CHICAGO — Kamala Harris, then a California senator, ran for president in 2019, but her Baltimore-based campaign didn’t take off and she withdrew before the next year’s primary elections.
The former prosecutor was then named in 2020 as soon-to-be President Joe Biden’s running mate. Vice presidents are a heartbeat away from the presidency, but the position garners relatively little media attention.
That backdrop meant that Harris was essentially introducing herself to many Americans in her acceptance speech on the fourth and final day of the Democratic National Convention in Chicago on Thursday night.
Harris, whose campaign slogan is “For the People,” was seeking to connect with voters and distinguish herself from Biden, 81, who withdrew from the race in July amid questions about his age.
Harris has emphasized most of the same issues — such as abortion rights and safeguarding democratic principles — that Biden did. Democratic strategists say Harris, because she is a former district attorney and California attorney general, can be especially effective spotlighting Republican presidential nominee Donald Trump’s May conviction on falsifying business records to influence the 2016 election through hush money payments to a porn actor who said the two had sex.

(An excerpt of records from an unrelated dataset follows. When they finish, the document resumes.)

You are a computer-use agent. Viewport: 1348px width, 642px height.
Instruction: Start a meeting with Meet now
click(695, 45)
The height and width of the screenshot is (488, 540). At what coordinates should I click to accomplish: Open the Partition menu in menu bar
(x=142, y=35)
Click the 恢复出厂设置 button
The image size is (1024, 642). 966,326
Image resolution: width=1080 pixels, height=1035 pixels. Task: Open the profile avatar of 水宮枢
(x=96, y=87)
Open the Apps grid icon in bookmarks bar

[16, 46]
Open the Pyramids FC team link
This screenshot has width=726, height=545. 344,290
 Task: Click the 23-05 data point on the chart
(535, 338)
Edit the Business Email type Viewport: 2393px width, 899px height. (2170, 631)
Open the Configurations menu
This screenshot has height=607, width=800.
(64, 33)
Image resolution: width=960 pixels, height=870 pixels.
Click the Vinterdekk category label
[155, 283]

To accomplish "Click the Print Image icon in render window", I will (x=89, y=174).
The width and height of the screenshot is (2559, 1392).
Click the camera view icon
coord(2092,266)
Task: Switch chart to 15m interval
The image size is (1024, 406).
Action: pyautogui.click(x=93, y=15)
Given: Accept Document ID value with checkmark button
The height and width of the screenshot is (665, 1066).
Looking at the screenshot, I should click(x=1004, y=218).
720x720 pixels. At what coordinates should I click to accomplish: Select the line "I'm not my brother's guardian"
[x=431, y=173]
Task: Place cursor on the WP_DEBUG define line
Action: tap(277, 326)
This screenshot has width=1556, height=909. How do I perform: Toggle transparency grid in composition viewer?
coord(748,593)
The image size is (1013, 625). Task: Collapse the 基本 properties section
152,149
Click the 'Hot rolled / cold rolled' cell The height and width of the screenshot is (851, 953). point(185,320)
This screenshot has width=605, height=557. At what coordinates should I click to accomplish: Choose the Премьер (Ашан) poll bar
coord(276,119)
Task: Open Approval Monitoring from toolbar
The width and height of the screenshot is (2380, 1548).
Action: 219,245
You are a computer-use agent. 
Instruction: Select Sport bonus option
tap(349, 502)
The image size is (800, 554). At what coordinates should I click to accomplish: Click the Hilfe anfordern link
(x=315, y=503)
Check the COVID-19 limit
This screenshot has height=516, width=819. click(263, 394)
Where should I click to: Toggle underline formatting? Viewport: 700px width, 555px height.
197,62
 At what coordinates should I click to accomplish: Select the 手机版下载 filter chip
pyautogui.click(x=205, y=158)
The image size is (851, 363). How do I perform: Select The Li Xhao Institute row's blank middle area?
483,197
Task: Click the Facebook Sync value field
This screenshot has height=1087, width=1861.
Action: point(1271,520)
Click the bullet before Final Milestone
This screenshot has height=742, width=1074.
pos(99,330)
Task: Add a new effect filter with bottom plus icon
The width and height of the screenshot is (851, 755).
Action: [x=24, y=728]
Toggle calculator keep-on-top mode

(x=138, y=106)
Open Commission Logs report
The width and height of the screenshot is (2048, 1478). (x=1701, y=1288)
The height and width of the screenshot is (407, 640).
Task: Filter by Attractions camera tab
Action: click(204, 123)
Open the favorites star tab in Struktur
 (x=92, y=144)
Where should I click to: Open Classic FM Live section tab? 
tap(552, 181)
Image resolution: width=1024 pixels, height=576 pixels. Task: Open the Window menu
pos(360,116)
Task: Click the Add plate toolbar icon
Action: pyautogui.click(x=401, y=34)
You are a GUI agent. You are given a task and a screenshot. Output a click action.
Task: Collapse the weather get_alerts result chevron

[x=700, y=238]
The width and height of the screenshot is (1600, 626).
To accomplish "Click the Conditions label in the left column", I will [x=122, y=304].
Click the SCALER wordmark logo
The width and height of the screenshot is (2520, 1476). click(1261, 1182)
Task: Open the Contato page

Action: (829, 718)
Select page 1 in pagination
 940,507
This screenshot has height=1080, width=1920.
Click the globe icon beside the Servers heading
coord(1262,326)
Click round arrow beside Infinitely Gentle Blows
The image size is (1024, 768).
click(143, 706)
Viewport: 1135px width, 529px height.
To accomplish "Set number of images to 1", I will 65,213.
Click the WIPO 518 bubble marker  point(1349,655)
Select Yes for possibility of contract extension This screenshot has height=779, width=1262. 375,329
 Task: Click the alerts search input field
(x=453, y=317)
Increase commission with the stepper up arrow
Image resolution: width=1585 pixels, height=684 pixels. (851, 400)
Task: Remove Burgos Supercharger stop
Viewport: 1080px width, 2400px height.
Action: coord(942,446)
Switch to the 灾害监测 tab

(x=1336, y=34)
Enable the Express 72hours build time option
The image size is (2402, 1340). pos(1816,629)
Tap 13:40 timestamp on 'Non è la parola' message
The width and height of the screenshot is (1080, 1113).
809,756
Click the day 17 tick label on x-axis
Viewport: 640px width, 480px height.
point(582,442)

Her gender, relatively young age (59) and past advocacy for abortion rights can help her court young voters, particularly women. Protecting abortion rights was a continual theme by other speakers during the convention.
“She is probably the most effective messenger on reproductive freedom in the country,” said Jessica Mackler, a former Democratic Congressional Campaign Committee official who is president of EMILY’s List, which helps elect women who support abortion rights.
“She’s spent her entire life leading on this issue,” Mackler said in an interview before the convention began on Monday. Mackler was a convention speaker Wednesday.
“She can mobilize voters that we need to win — women voters, voters of color. Young voters, and young women in particular, are really motivated by her,” Mackler said in the interview.